Amid the ongoing hot debate over the ‘specialty occupations’ H-1B visas, Indian-origin US entrepreneur and politician Vivek Ramaswamy potentially pointed out why the country needs the nonimmigrant category. The former co-chair of Donald Trump’s Department of Government Efficiency took to his social media account, insinuating the average Chinese student was superior to their counterpart in America in studies.
“75% of 8th graders in America aren’t proficient in math & the average student in China is 4 years ahead of the average US student,” he wrote on X Monday night (US time). “It’s time to get serious about fixing K-12 education.”
Ro Khanna had similar thoughts on the H-1B issue
Although his focus was on students, Indian-origin Congressman Ro Khanna implied a similar sentiment during an appearance on the ‘All In’ podcast last week. “One-third of the AI talent is in China, according to a lot of the reports,” he told hosts Chamath Palihapitiya and Jason Calacanis at the time.
75% of 8th graders in America aren’t proficient in math & the average student in China is 4 years ahead of the average U.S. student. It’s time to get serious about fixing K-12 education. https://t.co/tf2xFFtIwa
— Vivek Ramaswamy (@VivekGRamaswamy) October 5, 2025
“I want some of those folks to come to the United States so we can stay ahead of AI. So there are legitimate uses of the H-1B program,” he added, as he stood by the need for reform on the visa scene, while speaking out against US President Donald Trump’s blanket $100,000 fee imposition for new H-1B applications.
Vivek Ramaswamy’s history of H-1B visa debates
Meanwhile, Ramaswamy, a Harvard and Yale alum born in Cincinnati to Indian immigrant parents, had previously shared similar views to the Donald Trump administration regarding a potential overhaul of the visa program. Currently running for the 2026 Ohio gubernatorial election, he called the H-1B visa program “indentured servitude,” while promising to “gut” its lottery-based system and replace it by “actual meritocratic admission” in late 2023.

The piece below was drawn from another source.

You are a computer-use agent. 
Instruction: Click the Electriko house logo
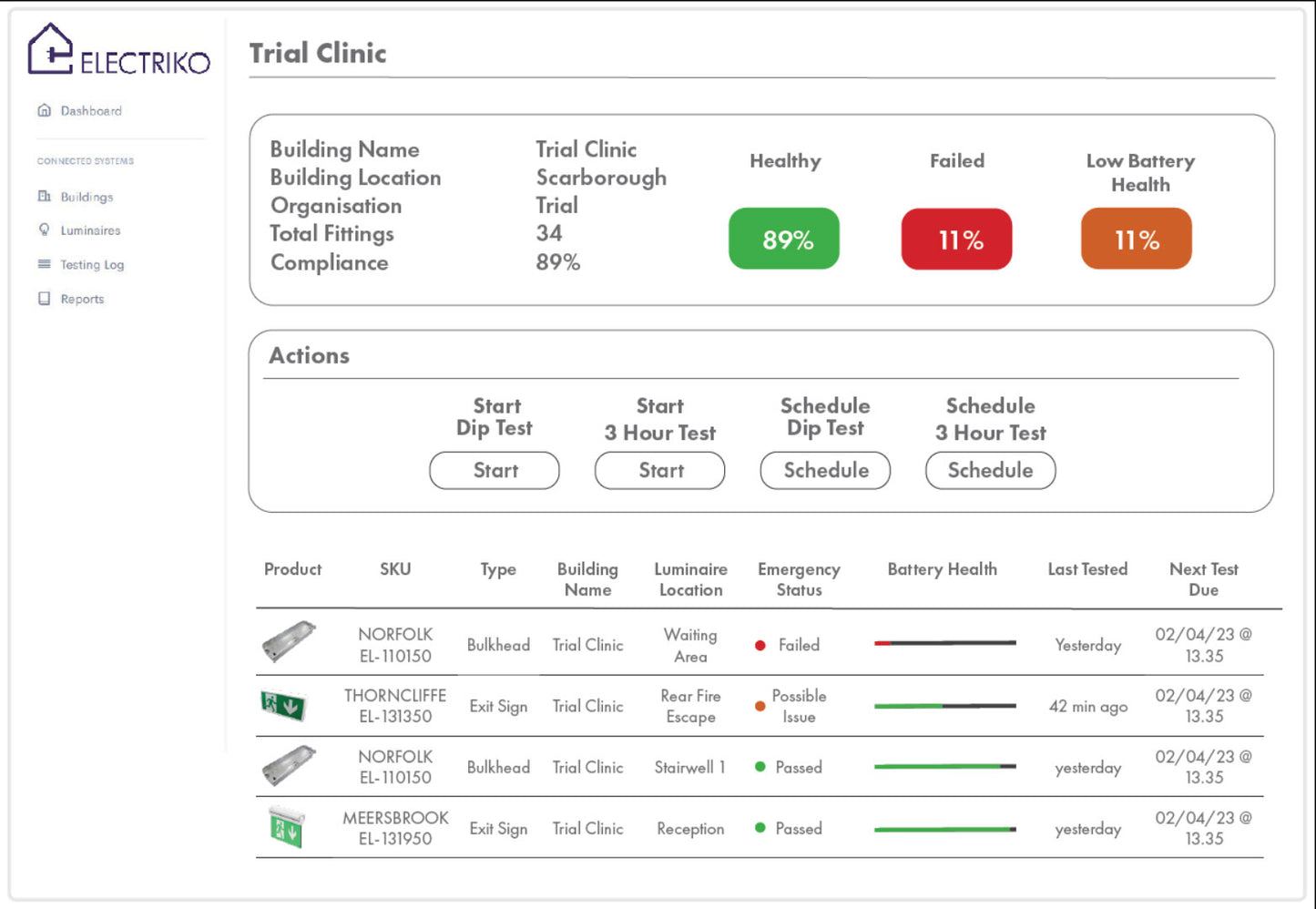pyautogui.click(x=49, y=46)
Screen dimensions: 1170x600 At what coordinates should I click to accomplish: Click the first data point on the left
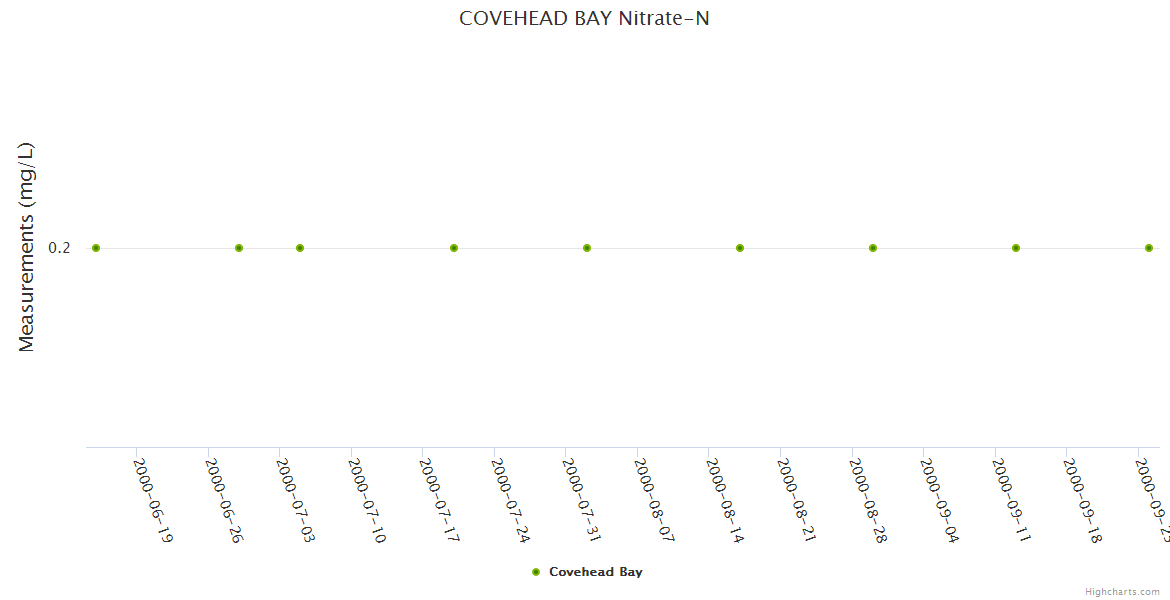[96, 248]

The biotech pharmaceutical company Roivant Sciences founder, who brought in employees for the firm through H-1B visa on numerous occasions, called it “bad for everyone involved,” as per Politico.
A Republican presidential aspirant at the time, Ramaswamy said in a statement, “The lottery system needs to be replaced by actual meritocratic admission. It’s a form of indentured servitude that only accrues to the benefit of the company that sponsored an H-1B immigrant. I’ll gut it… The people who come as family members are not the meritocratic immigrants who make skills-based contributions to this country.”

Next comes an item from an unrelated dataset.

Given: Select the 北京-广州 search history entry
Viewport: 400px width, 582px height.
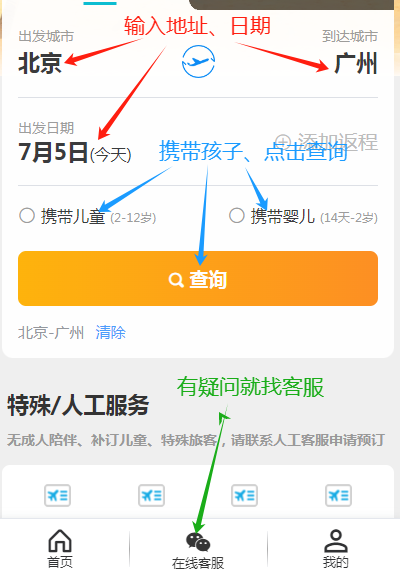Looking at the screenshot, I should tap(51, 332).
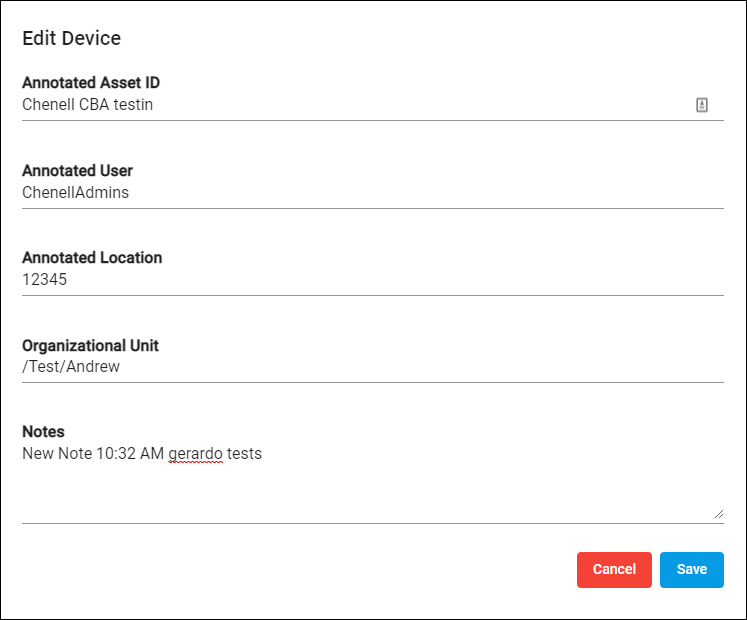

Over a year later, he again sparked a debate on the issue by drawing attention to the tech industry’s reliance on the visa type to attract skilled workers from India, China and other countries. Back in December 2024, he and fellow ex-DOGE head Elon Musk backed the visa category.
Ramaswamy argued, “The reason top tech companies often hire foreign-born & first-generation engineers over ‘native’ Americans isn’t because of an innate American IQ deficit (a lazy & wrong explanation). “A key part of it comes down to the c-word: culture.”
Spurring heated responses all around, he went on to say, “Our American culture has venerated mediocrity over excellence for way too long (at least since the 90s and likely longer). A culture that celebrates the prom queen over the math olympiad champ, or the jock over the valedictorian, will not produce the best engineers.”